- [EXERCISE BRIEF] Return the run of lines below that opens with the line containing "Aussehen der Eingabeaufforderung" and closes with the line containing "[Untermenü Software öffnen] (403, 69)", keeping each one exact.

- [DATA SUPPLIED]
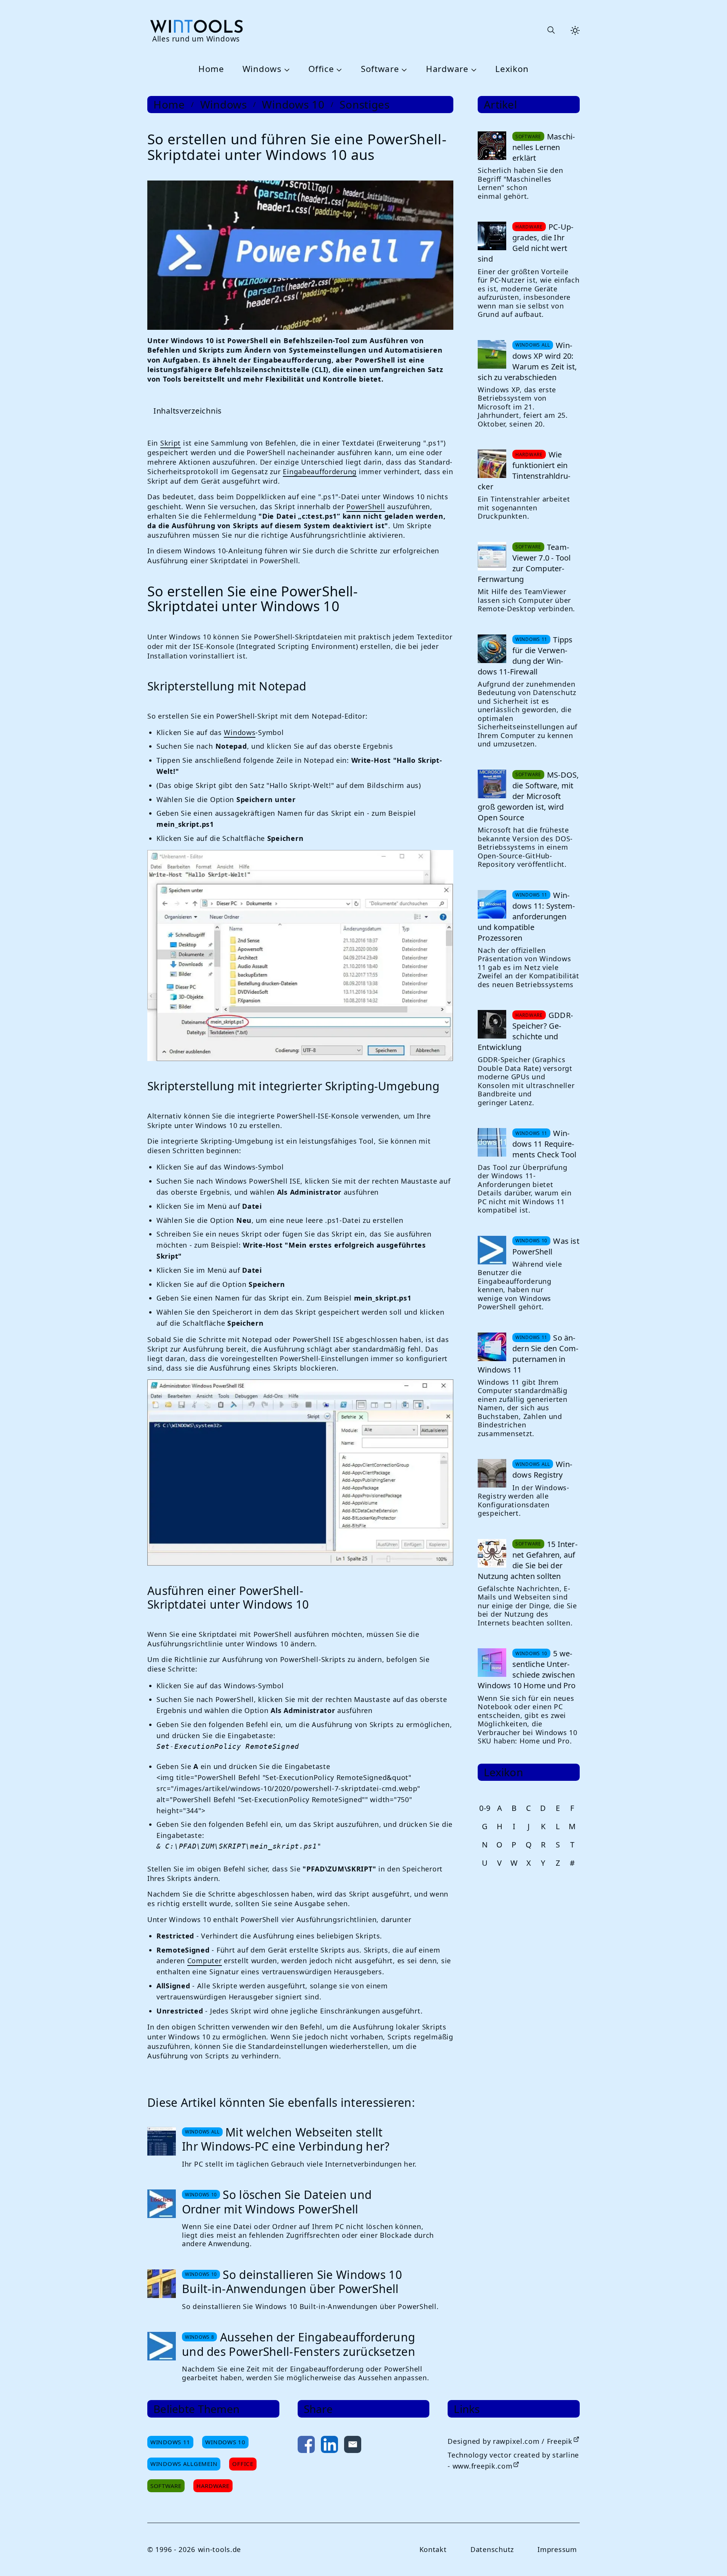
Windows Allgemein (183, 2463)
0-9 (485, 1808)
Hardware (447, 69)
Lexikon (512, 69)
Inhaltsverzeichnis (187, 411)
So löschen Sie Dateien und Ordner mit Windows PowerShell (276, 2202)
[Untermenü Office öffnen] (338, 69)
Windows (262, 69)
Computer (204, 1960)
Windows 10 (293, 104)
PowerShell (365, 506)
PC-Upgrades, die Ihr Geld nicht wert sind (525, 243)
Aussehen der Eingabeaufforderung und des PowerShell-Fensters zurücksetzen (298, 2344)
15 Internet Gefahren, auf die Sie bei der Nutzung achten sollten (527, 1560)
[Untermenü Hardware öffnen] (473, 69)
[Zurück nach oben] (709, 2558)
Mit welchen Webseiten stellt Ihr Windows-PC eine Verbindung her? (286, 2139)
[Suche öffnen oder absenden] (550, 30)
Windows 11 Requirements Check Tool (544, 1144)
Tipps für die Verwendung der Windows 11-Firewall (525, 655)
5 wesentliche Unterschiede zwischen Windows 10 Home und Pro (527, 1669)
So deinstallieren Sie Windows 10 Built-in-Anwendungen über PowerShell (292, 2282)
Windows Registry (542, 1469)
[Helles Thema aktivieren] (575, 30)
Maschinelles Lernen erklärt (543, 147)
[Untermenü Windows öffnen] (286, 69)
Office (321, 69)
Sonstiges (364, 104)
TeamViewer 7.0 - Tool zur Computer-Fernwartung (524, 563)
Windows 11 (170, 2442)
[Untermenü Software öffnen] (403, 69)
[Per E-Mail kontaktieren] (352, 2446)
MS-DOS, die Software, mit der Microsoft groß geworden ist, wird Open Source (528, 796)
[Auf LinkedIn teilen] (329, 2446)
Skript (170, 442)
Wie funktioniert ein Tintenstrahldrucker (524, 470)
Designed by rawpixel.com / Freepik (510, 2441)
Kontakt (433, 2549)
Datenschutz (492, 2549)
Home (211, 69)
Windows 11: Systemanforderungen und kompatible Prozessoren (526, 916)
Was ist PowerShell (545, 1246)
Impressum (557, 2549)
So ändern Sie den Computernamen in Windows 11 (528, 1354)
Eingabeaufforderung (320, 471)
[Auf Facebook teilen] (306, 2446)
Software (380, 69)
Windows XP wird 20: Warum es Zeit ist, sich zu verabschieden (527, 361)
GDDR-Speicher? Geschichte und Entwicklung (525, 1031)
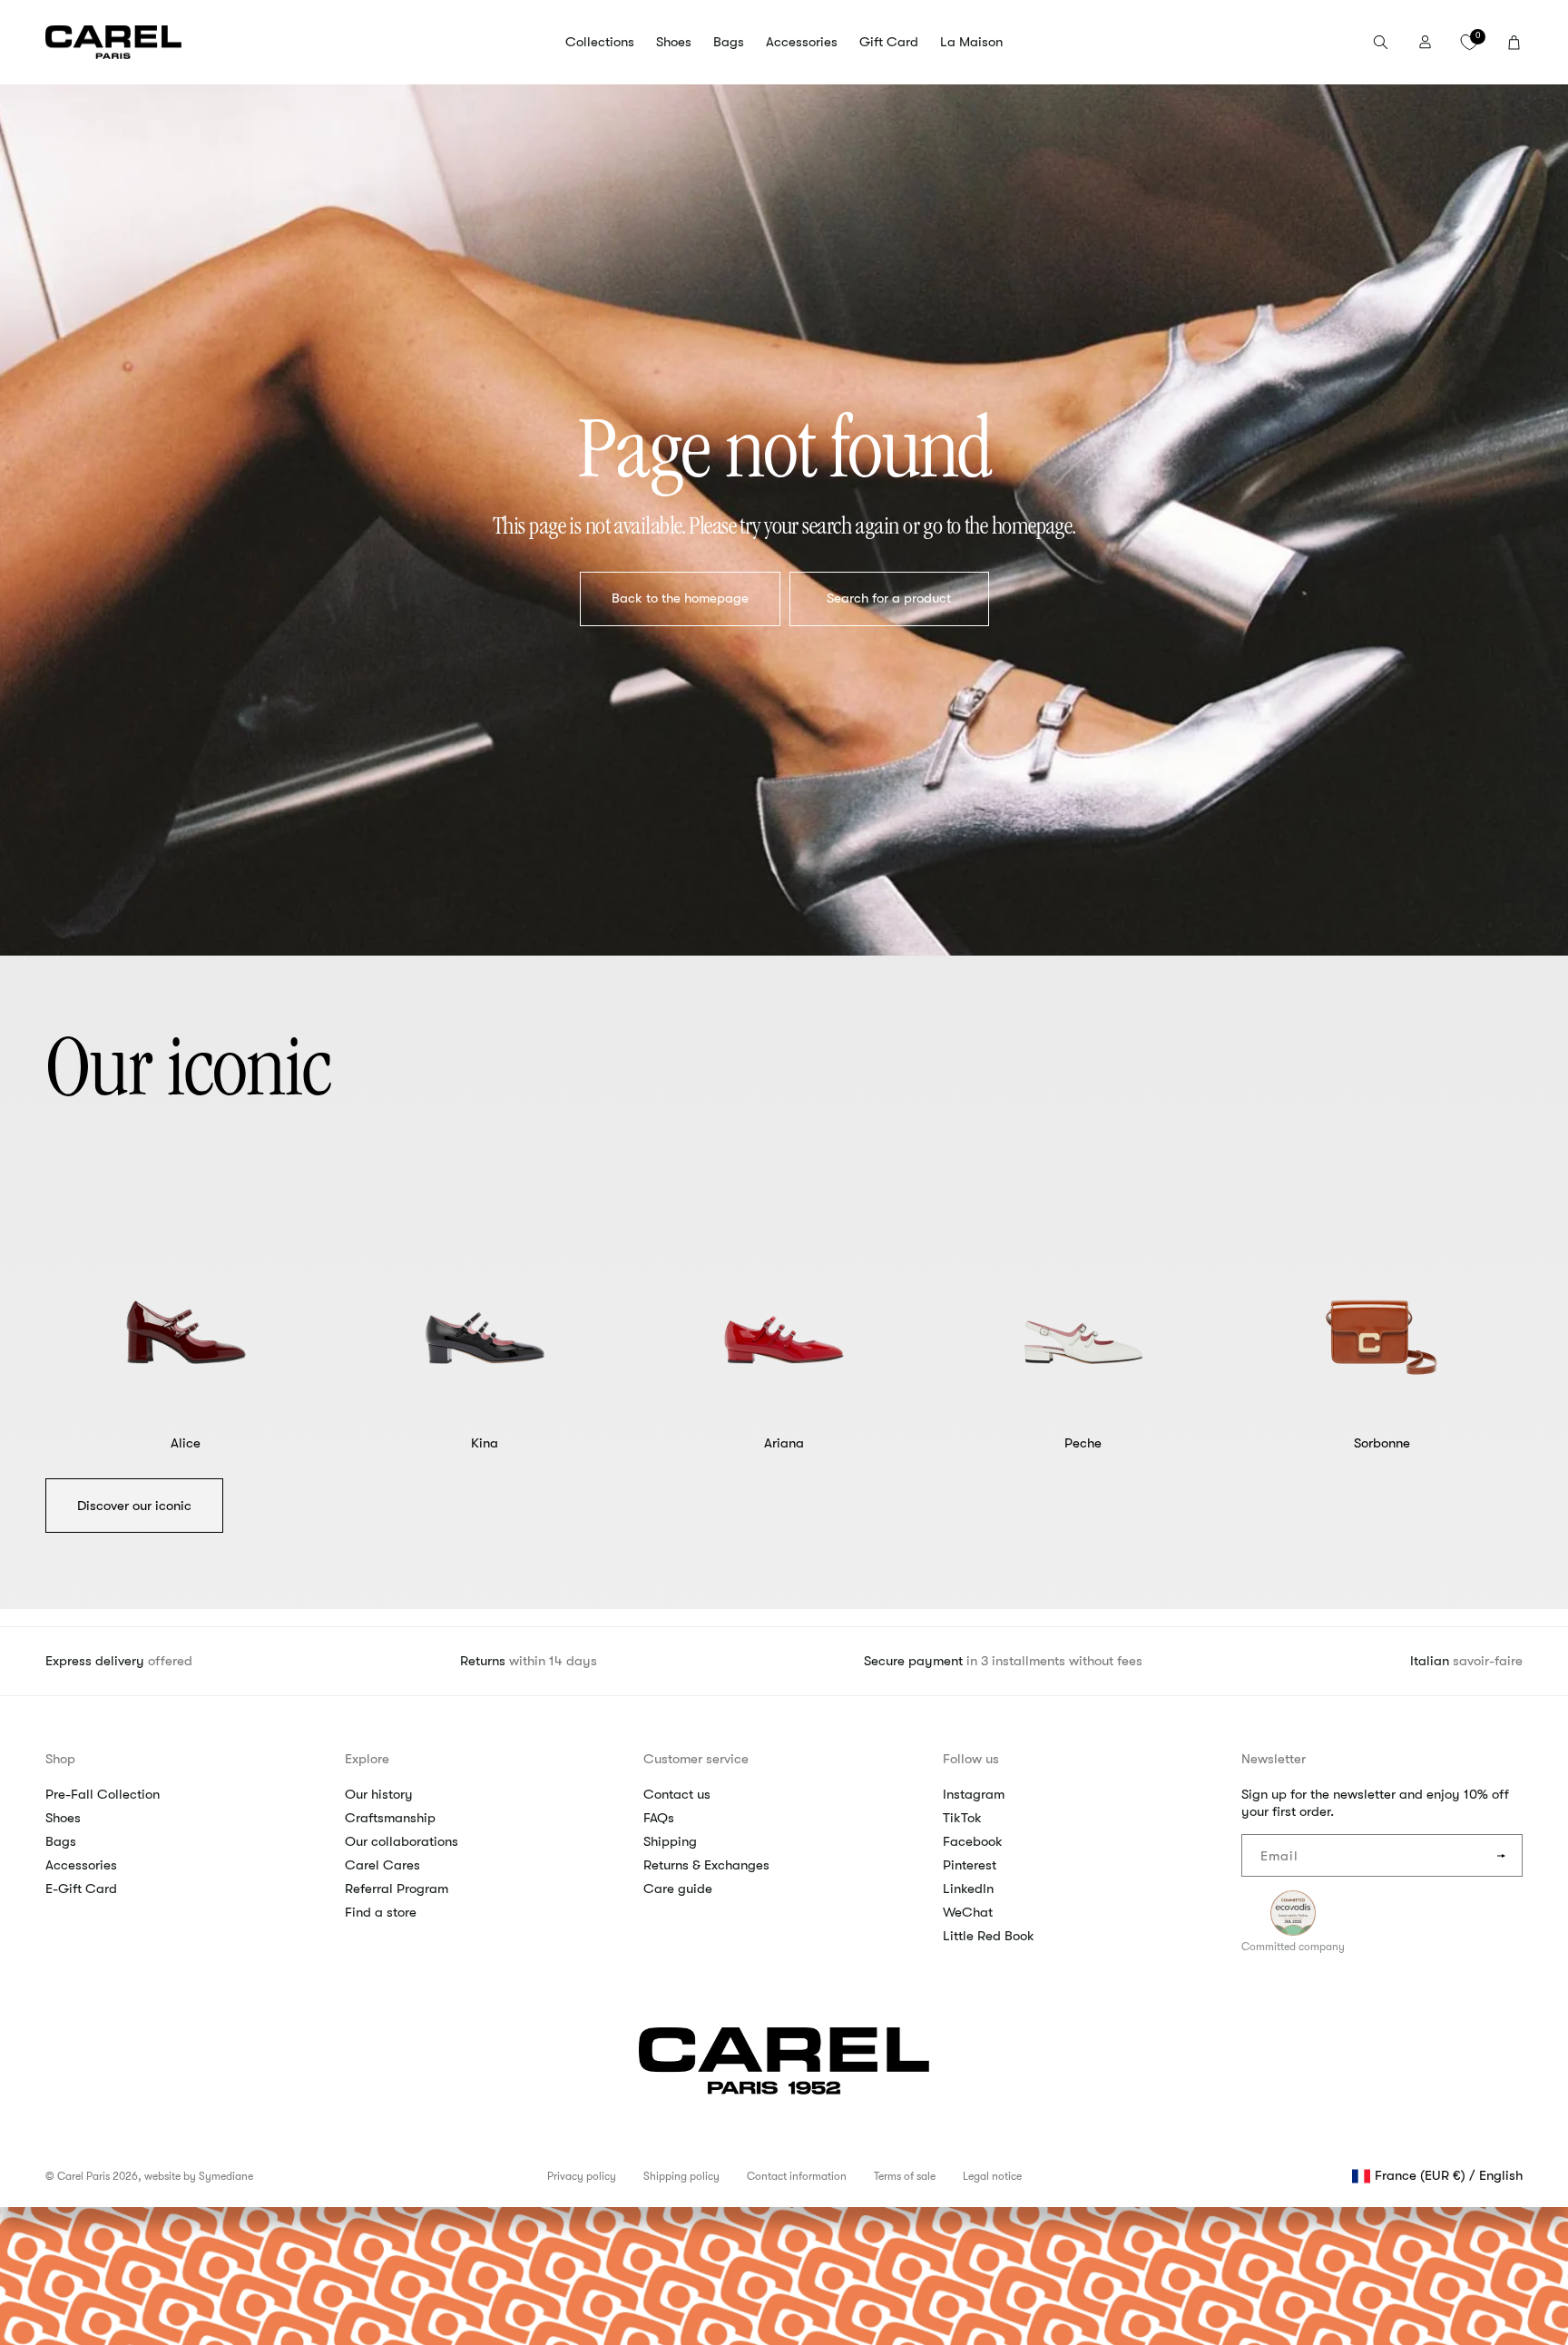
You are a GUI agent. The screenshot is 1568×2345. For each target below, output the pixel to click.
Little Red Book (988, 1935)
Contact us (676, 1794)
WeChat (968, 1912)
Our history (379, 1794)
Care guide (677, 1888)
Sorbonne (1382, 1443)
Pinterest (969, 1865)
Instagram (973, 1794)
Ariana (784, 1443)
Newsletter (1273, 1758)
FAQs (658, 1817)
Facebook (973, 1841)
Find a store (380, 1912)
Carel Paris (83, 2176)
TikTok (962, 1817)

- [COMPLETED EXERCISE]
Aussehen der Eingabeaufforderung und des PowerShell-Fensters zurücksetzen (298, 2344)
15 Internet Gefahren, auf die Sie bei der Nutzung achten sollten (527, 1560)
[Untermenü Hardware öffnen] (473, 69)
[Zurück nach oben] (709, 2558)
Mit welchen Webseiten stellt Ihr Windows-PC eine Verbindung her? (286, 2139)
[Suche öffnen oder absenden] (550, 30)
Windows 11 Requirements Check Tool (544, 1144)
Tipps für die Verwendung der Windows 11-Firewall (525, 655)
5 wesentliche Unterschiede zwischen Windows 10 Home und Pro (527, 1669)
So deinstallieren Sie Windows 10 Built-in-Anwendungen über PowerShell (292, 2282)
Windows Registry (542, 1469)
[Helles Thema aktivieren] (575, 30)
Maschinelles Lernen erklärt (543, 147)
[Untermenü Windows öffnen] (286, 69)
Office (321, 69)
Sonstiges (364, 104)
TeamViewer 7.0 - Tool zur Computer-Fernwartung (524, 563)
Windows 11 (170, 2442)
[Untermenü Software öffnen] (403, 69)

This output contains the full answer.